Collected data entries

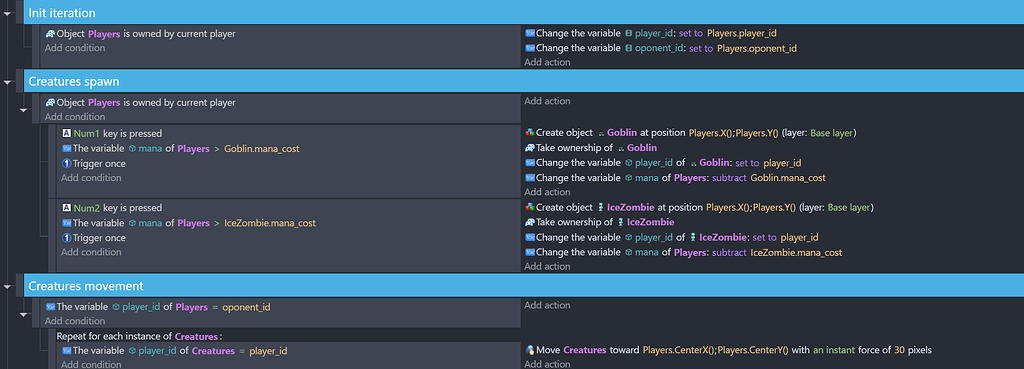1024x369 pixels.
Task: Collapse the sub-events under Creatures spawn condition
Action: pos(24,109)
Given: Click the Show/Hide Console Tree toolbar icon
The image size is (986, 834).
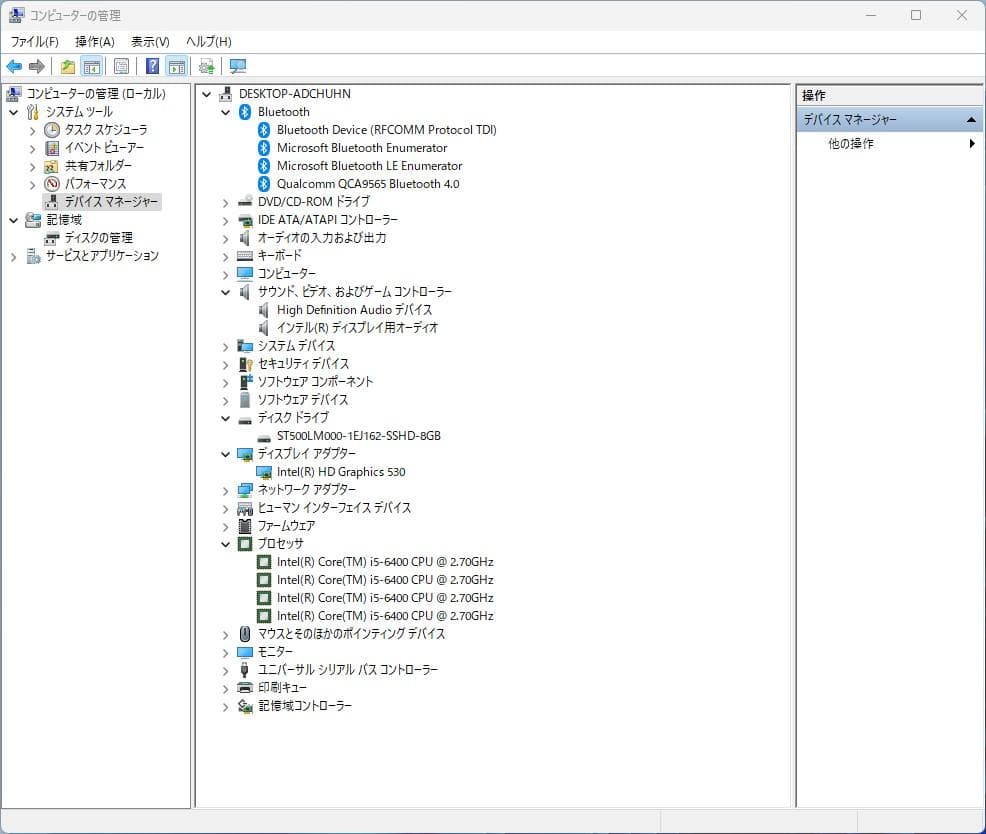Looking at the screenshot, I should click(x=90, y=66).
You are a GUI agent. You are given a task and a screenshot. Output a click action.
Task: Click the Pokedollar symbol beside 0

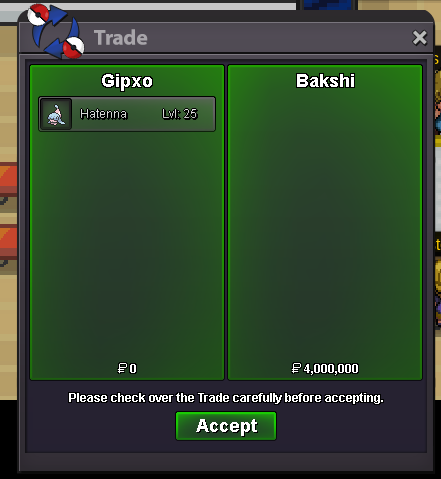tap(122, 368)
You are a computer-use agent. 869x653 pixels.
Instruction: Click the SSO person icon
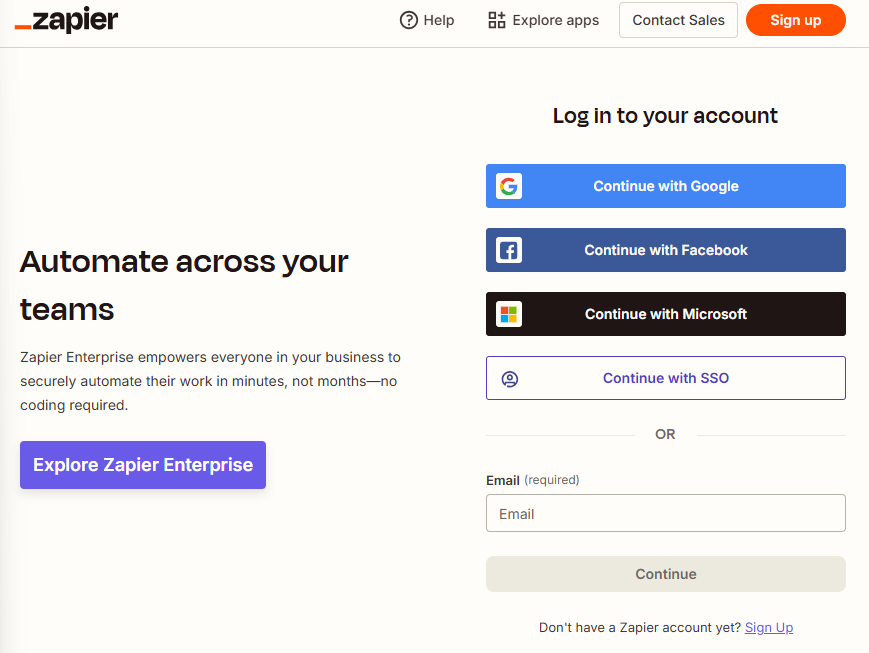tap(511, 378)
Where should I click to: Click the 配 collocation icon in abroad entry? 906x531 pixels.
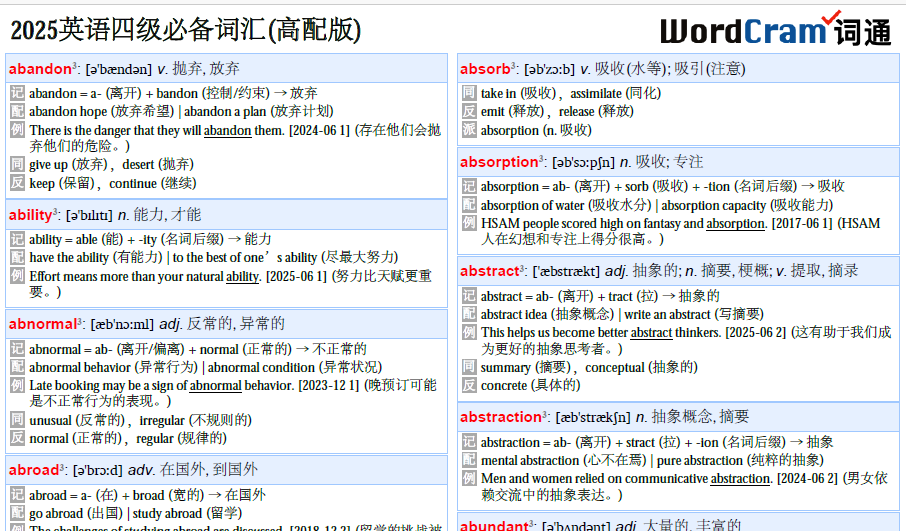pyautogui.click(x=17, y=514)
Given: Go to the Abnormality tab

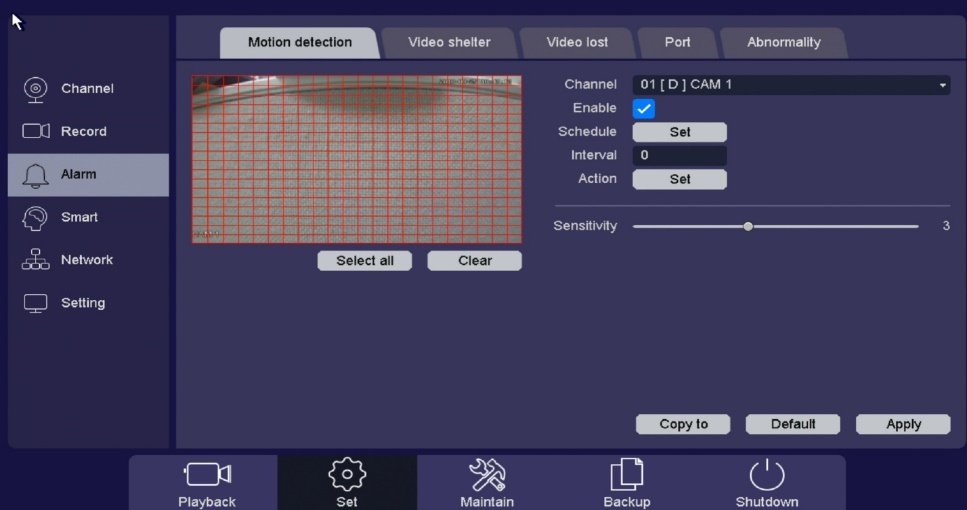Looking at the screenshot, I should coord(783,43).
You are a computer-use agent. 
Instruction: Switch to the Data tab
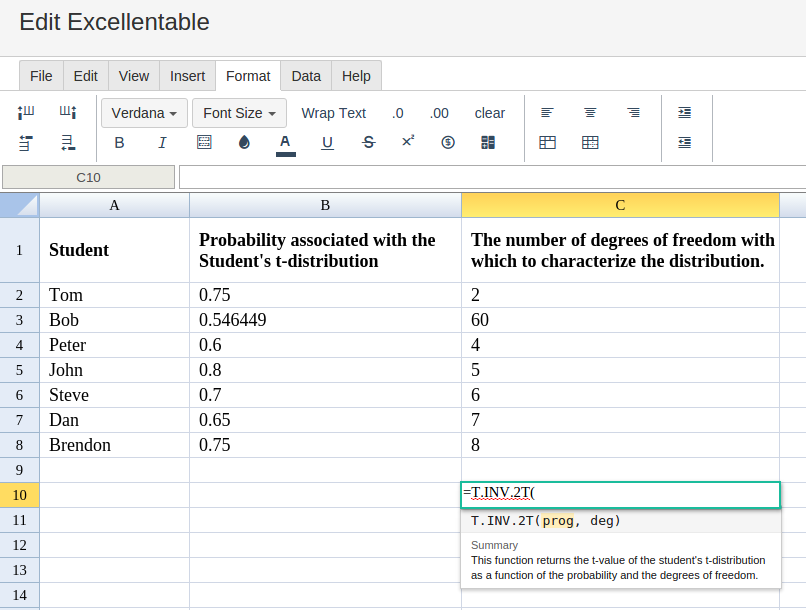click(x=306, y=76)
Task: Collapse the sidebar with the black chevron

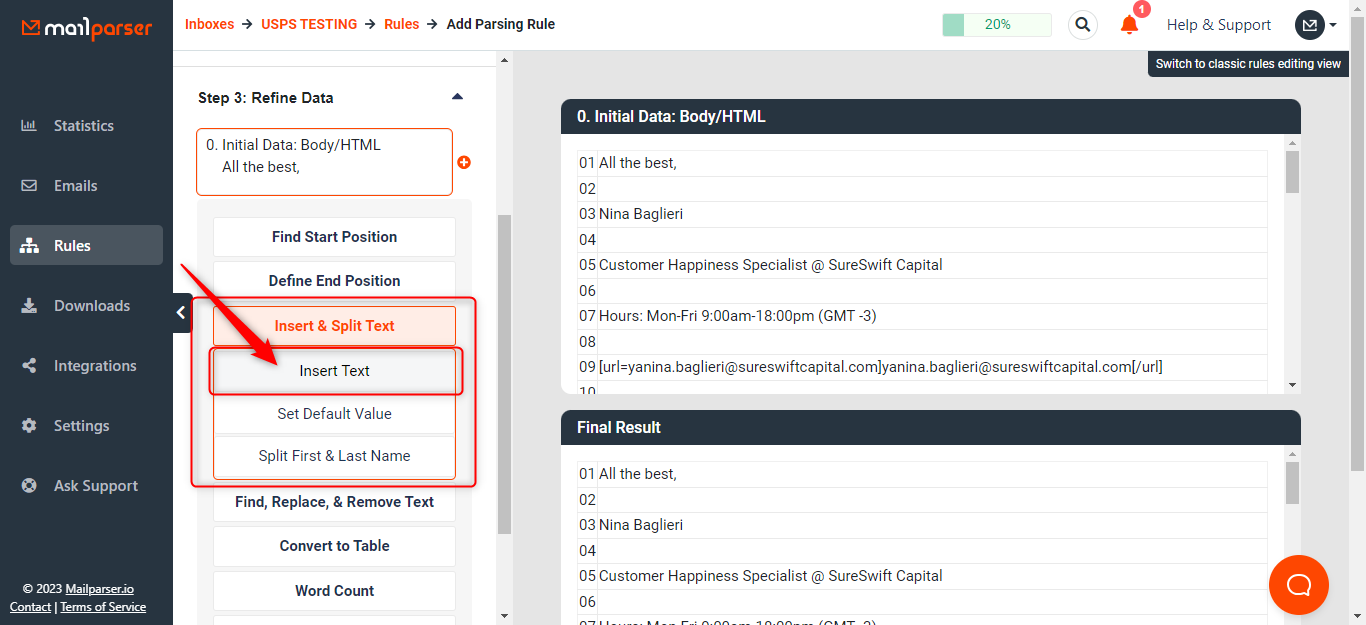Action: [180, 312]
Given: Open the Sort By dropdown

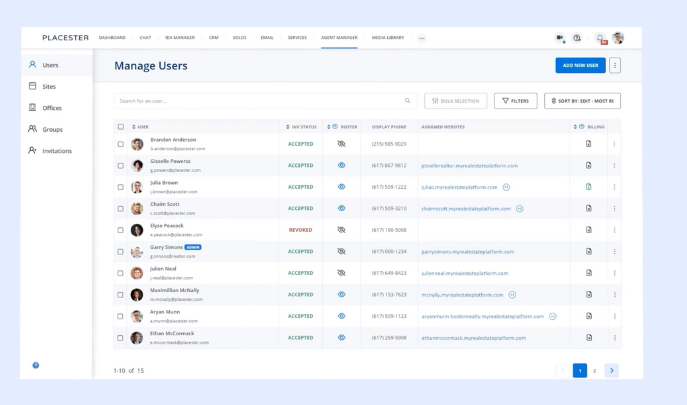Looking at the screenshot, I should [582, 101].
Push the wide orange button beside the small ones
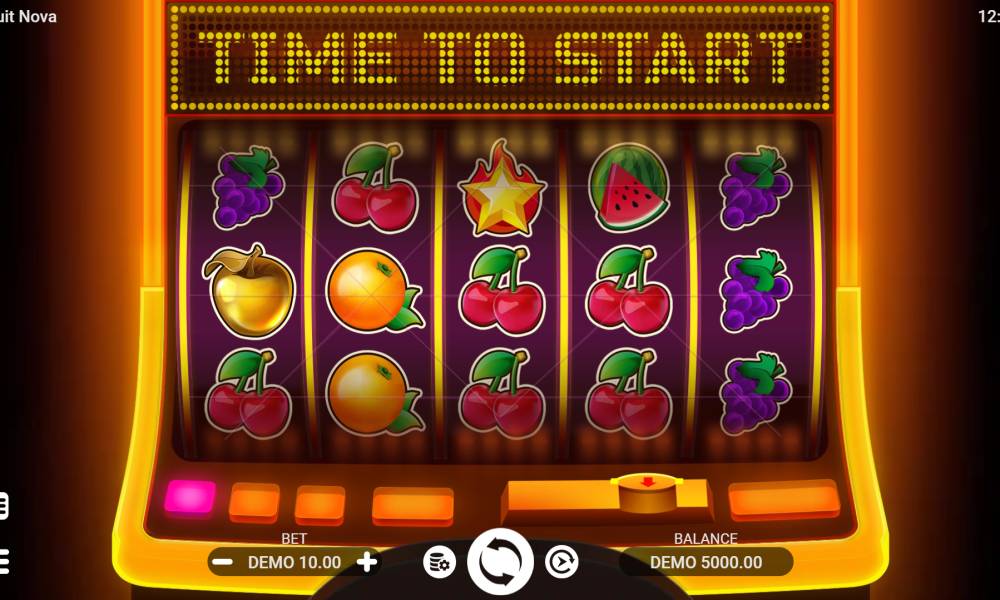Screen dimensions: 1000x600 413,506
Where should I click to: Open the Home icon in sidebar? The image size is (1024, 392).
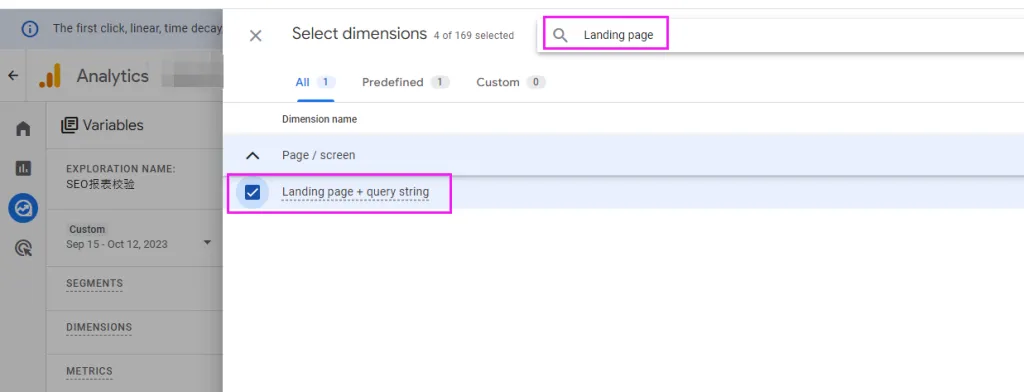pyautogui.click(x=23, y=129)
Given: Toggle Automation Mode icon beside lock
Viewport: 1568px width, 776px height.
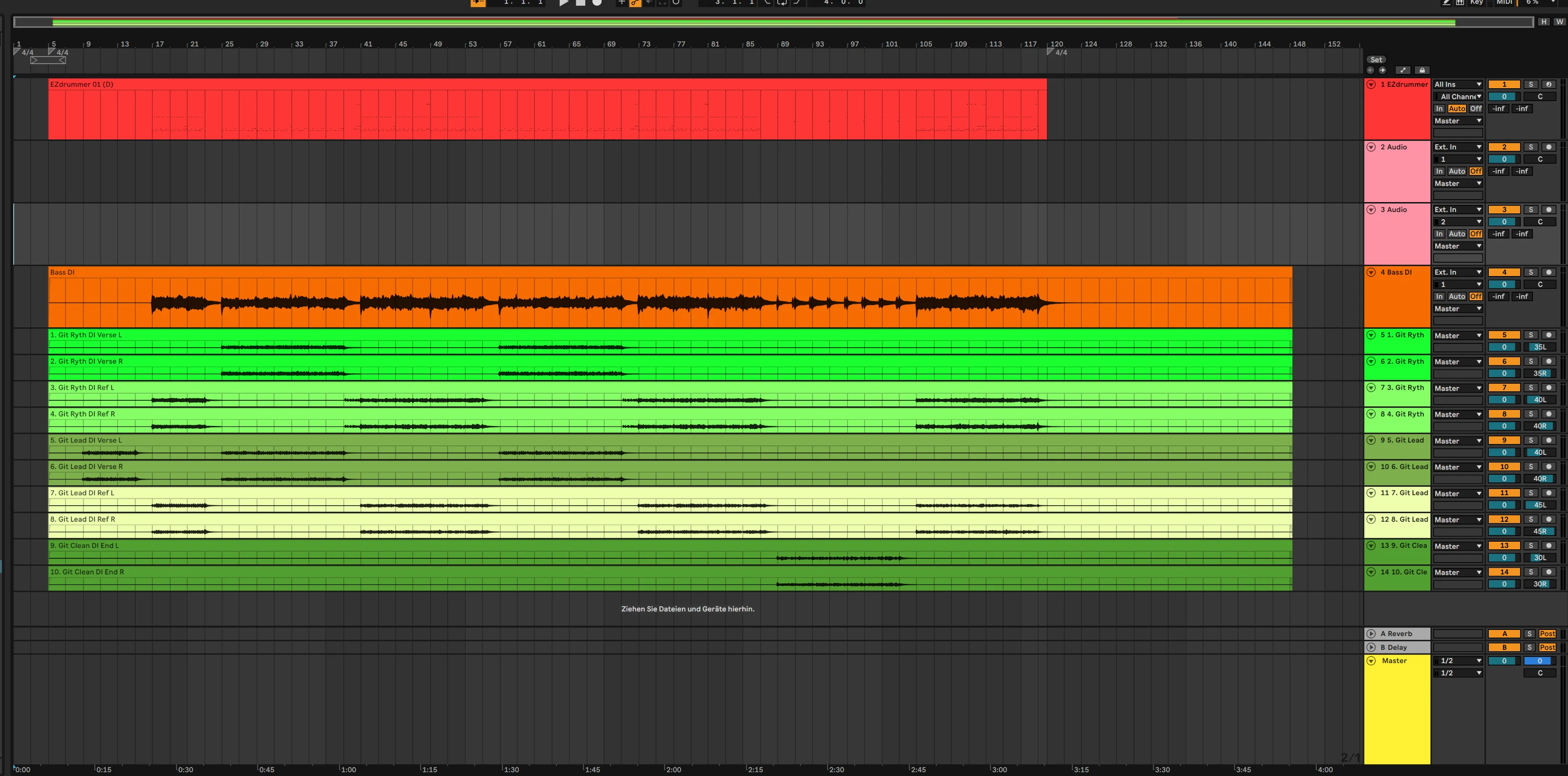Looking at the screenshot, I should coord(1402,70).
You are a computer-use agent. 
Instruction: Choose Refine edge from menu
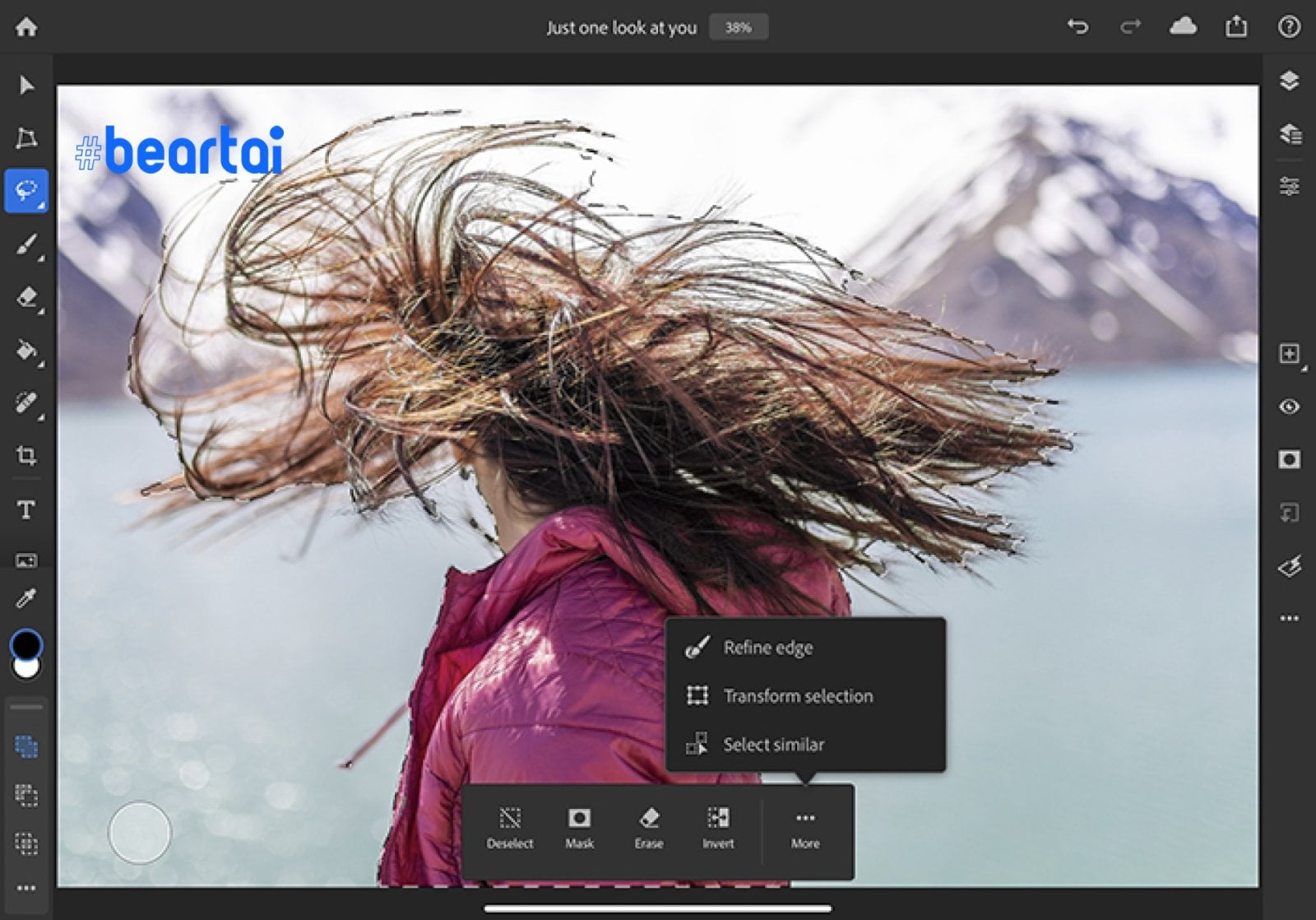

PROBLEM DESCRIPTION:
A single figure is required: the number of lines above in which the string "agent" appears.

EXERCISE RESPONSE:
4